__Brontekst__:
┌──

Samenvatting – Macht & onmacht 1
-----------------------------------------------------------------
Tekst 1 – Hannah Arendt: 1 pagina
Tekst 2 – een veilige basis: 6 pagina’s
Tekst 3 – innerlijke persoonlijkheidsleer: 3 pagina’s
Tekst 4 – complotdenken: 1 pagina
Tekst 5 – verleiden tot het kwaad: 3,5 pagina’s
Tekst 6 – complotdenkende jongeren: 1,25 pagina’s
Tekst 7 – de gevolgen van geweld: 3 pagina’s
Tekst 8 – jeugdzorg: 1 pagina
Tekst 9 – criminele uitbuiting: 1 pagina
Tekst 10 – mensenhandel: 2 pagina’s
Tekst 11 – institutioneel racisme: 2,5 pagina’s
Tekst 12 – objectificatie: 3,75 pagina’s
Tekst 13 – slachtoffers van morgen: 1,25 pagina’s
Tekst 14 – kinderpsychiater: 1,25 pagina’s
Tekst 15 – toegepaste ethiek: 7,25 pagina’s
----------------------------------------------------------------------+
Totaal: 38,75 pagina’s
,Tekst 1: Hannah Arendt over macht: niet al te moeilijk uitgelegd
Volgens Hannah Arendt zijn er drie menselijke activiteiten: arbeiden, werken en handelen.
Arbeiden: alles wat we noodzakelijk moeten doen om in leven te blijven.
Werken: het maken en gebruiken van spullen en diensten om de wereld stabiliteit te geven en
enigszins beheersbaar en voorspelbaar te maken (doel-middelrationaliteit).
o Je bent als mens niet echt vrij, want alles wat je doet is een middel tot een doel.
o Je denkt alleen na over of de middelen goed passen bij de doelen, maar je denkt niet na of
het doel zelf wel goed is.

└──

__Fragmenten uit gegevens__:
┌──

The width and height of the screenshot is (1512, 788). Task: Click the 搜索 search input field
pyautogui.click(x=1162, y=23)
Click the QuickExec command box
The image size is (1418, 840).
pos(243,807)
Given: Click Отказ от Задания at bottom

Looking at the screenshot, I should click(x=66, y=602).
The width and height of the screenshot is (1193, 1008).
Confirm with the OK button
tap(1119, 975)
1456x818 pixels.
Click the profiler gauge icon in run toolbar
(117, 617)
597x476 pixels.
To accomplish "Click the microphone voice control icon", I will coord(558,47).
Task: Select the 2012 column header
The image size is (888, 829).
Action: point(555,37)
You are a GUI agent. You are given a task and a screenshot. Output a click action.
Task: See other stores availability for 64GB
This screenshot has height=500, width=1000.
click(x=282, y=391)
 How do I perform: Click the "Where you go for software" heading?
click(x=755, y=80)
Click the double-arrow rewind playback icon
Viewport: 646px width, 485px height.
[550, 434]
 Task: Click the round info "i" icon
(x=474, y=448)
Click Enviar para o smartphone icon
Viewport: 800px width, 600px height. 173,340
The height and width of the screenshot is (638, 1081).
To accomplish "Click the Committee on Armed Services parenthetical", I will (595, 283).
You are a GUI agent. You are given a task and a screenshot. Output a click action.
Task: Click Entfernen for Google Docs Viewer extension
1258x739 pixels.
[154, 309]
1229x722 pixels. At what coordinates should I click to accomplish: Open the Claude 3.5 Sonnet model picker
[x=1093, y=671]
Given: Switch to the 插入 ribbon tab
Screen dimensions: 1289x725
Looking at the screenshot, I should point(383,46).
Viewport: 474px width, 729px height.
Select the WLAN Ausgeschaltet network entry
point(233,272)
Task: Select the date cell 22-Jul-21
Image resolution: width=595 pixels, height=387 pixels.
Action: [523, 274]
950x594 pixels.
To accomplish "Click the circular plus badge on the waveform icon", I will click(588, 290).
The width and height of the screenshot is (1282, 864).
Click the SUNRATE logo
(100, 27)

└──

__Opgave__: Haal uit de samenvatting over macht en onmacht woordelijk het deel dat begint bij de woorden "Arbeiden: alles wat" en eindigt na "tot een doel.".

__Antwoord__:
Arbeiden: alles wat we noodzakelijk moeten doen om in leven te blijven.
Werken: het maken en gebruiken van spullen en diensten om de wereld stabiliteit te geven en
enigszins beheersbaar en voorspelbaar te maken (doel-middelrationaliteit).
o Je bent als mens niet echt vrij, want alles wat je doet is een middel tot een doel.